-- Kutipan Teks --
· · · ·

Banyak Kesalahan, Pukulan Ganda Gas Menghancurkan Pemerintah

Subsidi LPG dan Impor Gas: Pukulan Ganda bagi Pemerintah

Subsidi yang diberikan untuk liquified petroleum gas (LPG) dan impor gas alam menjadi tantangan berat bagi pemerintah. Selain nilai subsidi yang terus meningkat, penyaluran subsidi tersebut juga sering kali salah sasaran. Hal ini menimbulkan efisiensi yang rendah dan memberatkan anggaran negara.

Salah satu contoh adalah subsidi LPG tabung 3 kg atau yang dikenal sebagai gas melon. Menteri Keuangan Purbaya Yudhi Sadewa pernah menyebutkan bahwa subsidi per tabung mencapai Rp30 ribu. Angka ini menggerus APBN sebesar Rp80,2 triliun pada tahun 2024. Direktur Eksekutif NEXT Indonesia Center Christiantoko mengungkapkan bahwa sebesar Rp52,7 triliun atau 64,7% dari total subsidi itu disalurkan kepada masyarakat yang tidak berhak.

· · · ·

-- Bahan Sumber --
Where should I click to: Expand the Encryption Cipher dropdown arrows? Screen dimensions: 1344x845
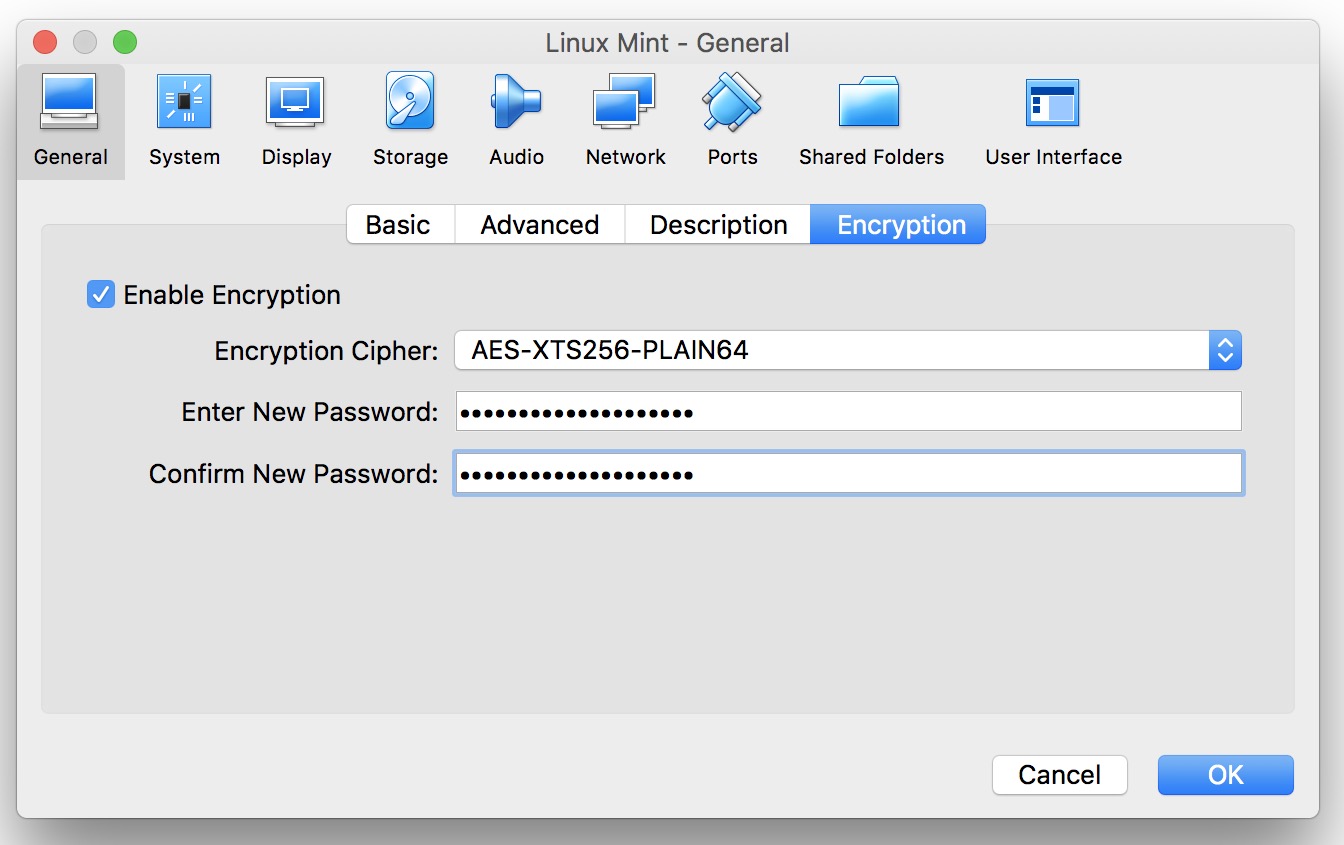tap(1225, 351)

· · · ·

-- Tugas yang Dikerjakan --
1: Menurut kutipan teks, berapa besar subsidi per tabung LPG 3 kg yang pernah disebutkan Menteri Keuangan?
2: Tentukan apakah setiap pernyataan berikut sesuai dengan kutipan teks, lalu sertakan kata-kata penentunya: (a) LPG tabung 3 kg juga dikenal sebagai gas melon. (b) Sebagian besar subsidi LPG 3 kg disalurkan kepada masyarakat yang berhak. (c) Christiantoko menjabat sebagai Menteri Keuangan.
Bahan ini berasal dari sumber yang berbeda dengan kutipan teks.

-- Jawaban per Tugas --
1: Rp30 ribu per tabung.

2:
(a) Ya: "subsidi LPG tabung 3 kg atau yang dikenal sebagai gas melon"
(b) Tidak: "sebesar Rp52,7 triliun atau 64,7% dari total subsidi itu disalurkan kepada masyarakat yang tidak berhak"
(c) Tidak: "Direktur Eksekutif NEXT Indonesia Center Christiantoko"